The Skills Node applies AI to analyze and generate insights from text, audio, image, or video inputs. This node enhances your agent’s capabilities by allowing it to interact with different media types—generating or analyzing content, transcribing audio, and more. Each skill type can integrate agent variables to make the experience more dynamic and adaptable.

Skill Types

Currently, the Skills Node supports four skill types, each with its own configuration options. Each of these skills can make use of agent variables to personalize and customize the input data.

1. Image Generation

  • Purpose: Generate images based on provided instructions, useful for creating visual assets such as banners, designs, and illustrations.
  • Settings:
    • Model Provider: Choose the AI model provider for image generation.
    • Instructions: Provide a description of the image you want to generate (e.g., “Generate a product banner with vibrant colors and promotional messaging”).
      Note: You can include agent variables within the instructions to dynamically adjust the image creation based on user data or previous interactions (e.g., {{product_name}}, {{color}}).
  • Example: Generate custom banners for promotions where the product and color can be dynamically pulled from the conversation context.

2. Image Analysis

  • Purpose: Analyze images to extract insights, detect objects, or classify content (e.g., quality checks, object detection).
  • Settings:
    • Model Provider: Choose the AI model provider for image analysis.
    • Image URL: Provide the URL of the image to be analyzed. Note: You can insert agent variables here to dynamically supply the image URL, such as {{user_uploaded_image_url}}.
    • Instructions: Define the analysis task, such as detecting specific objects, checking for damage, or identifying details. Note: You can include agent variables here as well to adapt the instructions to the current conversation (e.g., “Check for packaging damage in the image, and verify if the labels contain the product name {{product_name}}”).
  • Example: Analyze images for quality control or product verification using dynamically provided image URLs and instructions.

3. Transcribe Recording

  • Purpose: Convert audio recordings into text, useful for transcribing voice messages, meetings, or customer service calls.
  • Settings:
    • Language: Choose the language spoken in the recording (e.g., English, Spanish).
    • Model: Select the model for audio transcription.
    • Audio URL: Provide the URL of the audio file to be transcribed.
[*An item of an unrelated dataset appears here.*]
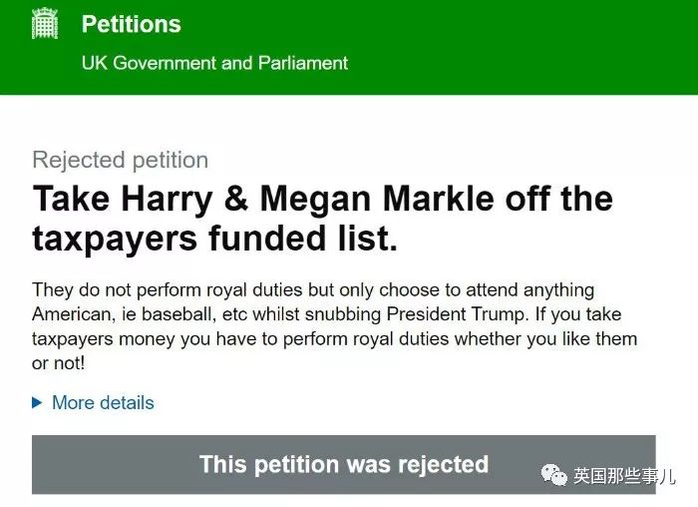Select the 英国那些事儿 watermark text

tap(624, 476)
Note: The Audio URL can contain agent variables to dynamically link to recordings (e.g., {{audio_recording_url}}).
  • Example: Use this skill to transcribe customer service calls where the recording URL is dynamically passed from a previous node.

4. Generate Audio

  • Purpose: Convert text into speech, useful for generating voice-based interactions or notifications.
  • Settings:
    • Model: Select the AI model for audio generation.
    • Voice: Choose the voice for the generated audio (e.g., male or female voice, specific accent).
    • Text: Provide the text to be converted into speech. Note: You can include agent variables in the text to make the speech more dynamic and personalized (e.g., “Welcome back, customer_name!”).
    • Additional Instructions: Specify any additional instructions for the tone, pace, or emphasis of the speech. Note: This field can also contain agent variables to adjust the instructions based on user input or previous interactions (e.g., “Create a personalized greeting for a new customer in a warm, conversational tone.”).
  • Example: Generate dynamic audio responses for customer greetings where both the text and tone can be adjusted based on the customer’s name or interaction history.

Best Practices

  • Utilize Agent Variables: Leverage agent variables within your instructions and input fields to personalize and dynamically adapt the AI’s behavior based on real-time data.
  • Clear and Concise Instructions: The more specific and detailed your instructions, the better the AI will perform. Avoid vague descriptions and include necessary context.
  • Model Selection: Test different models for performance (speed, accuracy) depending on the task (e.g., transcription accuracy, image generation style).